Restauration d'un violon mirecourt
Quelques étapes de la restauration d’un violon Gustave Villaume
Ce violon est arrivé non monté avec un chevalet en mauvais état, une cheville cassée, une âme inexistante et un vernis trop épais. En outre la volute n’était pas vernie. Le cordier d’origine est fonctionnel, en ébène.
Fait probablement par Gustave Villaume à Nancy dans les années 40-50, il montre un travail précis, une main sûre en particulier sur les filets, le chevalet et la volute. Cette dernière est finement taillée et arbore une géométrie particulièrement séduisante. Le fond est fait de deux pièces, très flambées et élégantes.
Nous trouvons peu d’informations sur ce luthier de Nancy. Sur ce site, Gustave et son frère cadet Jean Villaume livrent à l’ethnologue Hélène Claudot-Hawad quelques-uns de leurs souvenirs. Ce court témoignage ainsi que ses autres enquêtes auprès de luthier de Mirecourt apporte un éclairage sans détour de la condition de luthier de la première moitié du XXème siècle. Métier pourtant exigeant, nécessitant une formation longue, une main sûre et rapide, le luthier ou la luthière vivaient pour la plupart dans une précarité proche des ouvriers non spécialisés.
Ce violon n’a probablement jamais servi. Etait-ce un de ceux que le maître a gardé chez lui jusqu’à la mort ?
Je commence par réparer la cheville cassée en redressant la partie manquante.
N’ayant pas de palissandre sous la main, j’utilise un bout d’ébène plus sombre, que je rectifie puis que je colle. Enfin, je termine à la gouge et à la lime.
Je prends ensuite des scans du chevalet qui est assez beau et joliment fini. Il y quelques dégâts mineurs que je m’empresse de réparer, en conservant la courbe supérieure qui par ailleurs, n’est pas très prononcée.
Une fois ces petites choses finies, je m’attaque à l’âme. Comme j’aime l’originalité, je la découpe dans un bout de bambou aux fibres bien droites et très rigide. 6mm de diamètre … pour la hauteur, n’ayant pas d’instrument de mesure, j’y vais à tâtons en commençant par une âme de 45mm. Après plusieurs découpes, plusieurs essais, je parviens à déterminer plus précisément la hauteur : 50.5mm. Suivent une douzaine d’essais pour placer l’âme avec la pointe aux âmes, puis encore quelques dizaine de minutes pour placer l’âme à un premier emplacement.

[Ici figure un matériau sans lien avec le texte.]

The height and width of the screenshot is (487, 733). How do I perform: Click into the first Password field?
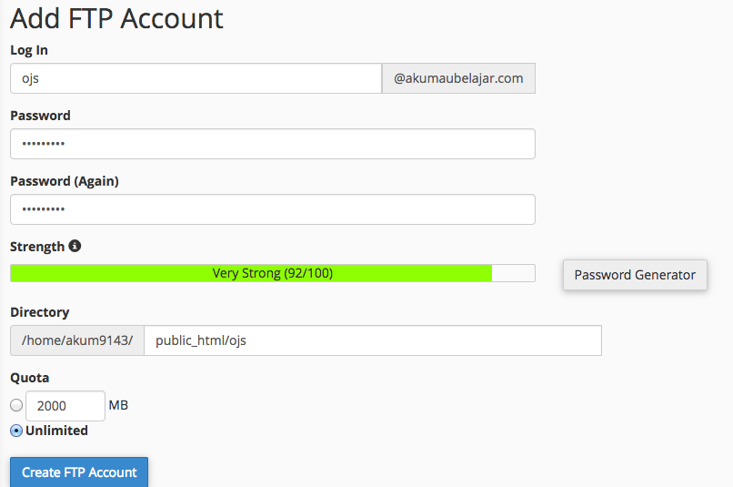tap(272, 144)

J’en profite pour regarder par le trou du bouton. Les finitions sont excellentes. Tout a été poncé, la courbe de la barre des basses est très agréable, pas de traces de gouges.
A ce moment, commence le travail de nettoyage. Vu l’état du vernis sur la table (dégradé et épais en certains endroits), je décide de retirer le vernis d’origine de la table. En outre, ce vernis n’est pas particulièrement esthétique, et n’a pas de profondeur, contrairement à celui du fond et des éclisses (apparemment différent). Je préfère en mettre un autre. Et d’ailleurs, j’ai débuté sa préparation quelques jours plus tôt.
Après un travail pour enlever le vernis, je peux contempler le bois à nouveau et constater ses qualités. Après la préparation de la table, je commence par la recouvrir d’un enduit à base de plâtre de Paris, afin de fermer les pores et mettre une première couche sur laquelle le vernis se fixera. Le violon paraît laiteux à ce stade:
Voici la composition de mon vernis: 200g de gomme laque, 30g de sandaraque, 200ml d’alcool. Je l’ai préparé une semaine en avance et je le filtre avant usage, car il y a de la cire et quelques détritus.
L’application se fait au pinceau de 25mm de large. Il faut faire vite et être précis en même temps, car le vernis sèche en quelques secondes. Je rectifie au papier de verre 1200 et parfois avec du vernis dilué et un petit pinceau, afin d’uniformiser au maximum. Je ferai 10 couches et pas davantage car je ne souhaite pas surcharger la table inutilement.
Au fur et à mesure, le vernis devient brillant. J’essaie de parvenir à un aspect soyeux plutôt qu’un effet miroir. Pour cela, je reprends au papier de verre de manière très légère sur la volute et la table. Je crois ne m’être pas trop mal pris:
Enfin, après une nuit de séchage, voilà le résultat, une fois le tout monté (et testé!)
J’ai monté des cordes Vision de Thomastik. Je fais mes premiers essais et je déplace avec beaucoup de prudence, l’âme à sa position finale où cela me plaît le mieux. Je pense que le violon a par nature, un côté très chaud, alors le brillant des cordes Vision, permet de retrouver un peu d’équilibre. Le son est doux, puissant avec une belle réponse. Une très belle pièce!